KUALA LUMPUR: The increasing number of teachers employed in Chinese schools every year has helped reduce the shortage, said Deputy Education Minister Wee Ka Siong said.
Speaking to the Dewan Rakyat today, Wee said: “I want to tell you, when I came into the ministry (in 2009), we were short of 4,991 [teachers]. In 2010, [this dropped] to 3,043 (and reduced further to) 2,720 in 2011 and now (it is) 1,874 this year.”
“This is not something which came from the sky.”
Wee said that Chinese schools were not the only schools in the country that were suffering from a shortage of teachers, and that Tamil as well as national schools were facing the same problem.
Adding to this was Deputy Speaker Wan Junaidi Tuanku Jaafar, who said that Sarawak was short of 683 teachers.
Wee was replying to a supplementary question by Petaling Jaya Selatan (PKR) MP Hee Loy Sian, who criticised Wee for not being effective at his job.

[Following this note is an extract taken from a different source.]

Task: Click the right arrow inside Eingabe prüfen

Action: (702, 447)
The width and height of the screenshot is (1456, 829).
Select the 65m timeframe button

In response to this, Wee said that the PKR MP was more than welcome to take over his portfolio, if Pakatan Rakyat were to win in the next general election.
He added that at the moment, the Cabinet had formed a committee to address the shortage, and that the ministry was working hard to solve the matter.
The Education Ministry has been in the spotlight for supposedly failing to resolve the shortage of trained teachers in Chinese schools.
On March 25, the deputy minister attended a Dong Zong (United Chinese School Committees Association) rally in Kajang, which saw over 5,000 people attend.
The rally allegedly turned unruly and Wee had reportedly made a quick exit. He had later reportedly told newsmen that someone tried to punch him, and that newspapers and plastic bottles were thrown at him.